Braving the Black-and-White

You can’t figure out whether it’s a bad dream or just a dream. You’re gliding down an escalator towards a large, subterranean space. All you see is black and white, as if color has been banished from the building. Despite your misgivings, the escalator delivers you into the monochromatic morass. Shoulder-to-shoulder suits explain the chromatic deficit. Interactions are formal, even stilted. Snippets of banter range from the banal to the arcane. You question whether you could cast a cogent contribution into any of the conversations, whether you really belong here. You pinch yourself; you try to shake yourself awake. And you realize… it’s not a bad dream. It’s not a dream at all. It’s ISSCC, one of the least commercial of conferences for chip makers. You’re in a foyer full of engineers on a coffee break between sessions. Not a logo or company banner in sight. Marketing dudes not welcome. It’s about substance, not style. Go technical or go home.

What’s interesting is that, at first impression, you would think that attendance numbers were thumbing their noses at the economy. Whispers are that the numbers were, in fact, down, but you wouldn’t know that if you stumbled in during a break. Released from their conference rooms, throngs of the techie-est of types choked the San Francisco sidewalks within a radius of several blocks of the conference venue.

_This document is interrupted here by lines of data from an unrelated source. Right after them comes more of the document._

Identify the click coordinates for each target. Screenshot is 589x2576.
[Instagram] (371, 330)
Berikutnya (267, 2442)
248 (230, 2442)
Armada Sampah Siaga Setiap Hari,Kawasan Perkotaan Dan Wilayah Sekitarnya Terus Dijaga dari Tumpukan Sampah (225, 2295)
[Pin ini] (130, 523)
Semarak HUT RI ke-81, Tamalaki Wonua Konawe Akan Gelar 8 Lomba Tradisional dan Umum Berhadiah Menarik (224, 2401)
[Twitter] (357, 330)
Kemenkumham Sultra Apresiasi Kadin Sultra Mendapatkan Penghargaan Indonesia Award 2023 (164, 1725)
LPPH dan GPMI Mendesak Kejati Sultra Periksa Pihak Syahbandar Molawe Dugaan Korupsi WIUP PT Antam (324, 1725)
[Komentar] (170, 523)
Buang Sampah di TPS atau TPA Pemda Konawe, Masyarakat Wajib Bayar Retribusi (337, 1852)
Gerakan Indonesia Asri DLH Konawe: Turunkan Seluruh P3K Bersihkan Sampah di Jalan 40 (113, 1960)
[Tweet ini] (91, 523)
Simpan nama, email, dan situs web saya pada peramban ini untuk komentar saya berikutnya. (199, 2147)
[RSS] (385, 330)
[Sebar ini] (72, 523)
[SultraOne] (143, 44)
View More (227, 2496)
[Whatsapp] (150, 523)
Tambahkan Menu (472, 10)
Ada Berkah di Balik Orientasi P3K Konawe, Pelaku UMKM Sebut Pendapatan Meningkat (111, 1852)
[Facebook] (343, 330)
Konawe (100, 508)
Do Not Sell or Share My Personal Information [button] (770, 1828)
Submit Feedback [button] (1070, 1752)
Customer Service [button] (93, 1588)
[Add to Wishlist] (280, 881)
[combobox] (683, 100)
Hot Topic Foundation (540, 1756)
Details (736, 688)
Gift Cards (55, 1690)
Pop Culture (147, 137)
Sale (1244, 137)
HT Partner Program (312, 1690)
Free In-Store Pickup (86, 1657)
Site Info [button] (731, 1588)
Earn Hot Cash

ISSCC sessions tend to range from far-reaching general technology to very specific discussions of narrow issues. My tendency is to focus on the broader technological presentations, and those are typically embodied by technology-leading products: processors and memory. There’s actually one technology-leading product segment that’s nowhere to be found in the official line-up: that of FPGAs. FPGA makers send representatives and presumably benefit from the works that are reported, but no sessions are dedicated to FPGAs, and there were no papers related to FPGAs (that I could discern, anyway). At first blush, this would seem to be an obvious result of the duopoly in that business; Altera and Xilinx would only be sharing secrets with each other if they presented. Yes, there are other FPGA vendors, and no, my intent isn’t to trivialize them, but their contributions would be expected to be more sporadic; at least this year, none of them had anything to say.

You’d think the same might be the case for Intel and AMD, and yet both have a presence at ISSCC. Intel, in particular, is typically expected to make significant contributions to the curriculum. The last couple years, they’ve had two presentations in the main processor session: one where they present a chip at a higher level, followed by a more detailed one. So, somehow, in that even less-balanced duopoly, they still find a way to present.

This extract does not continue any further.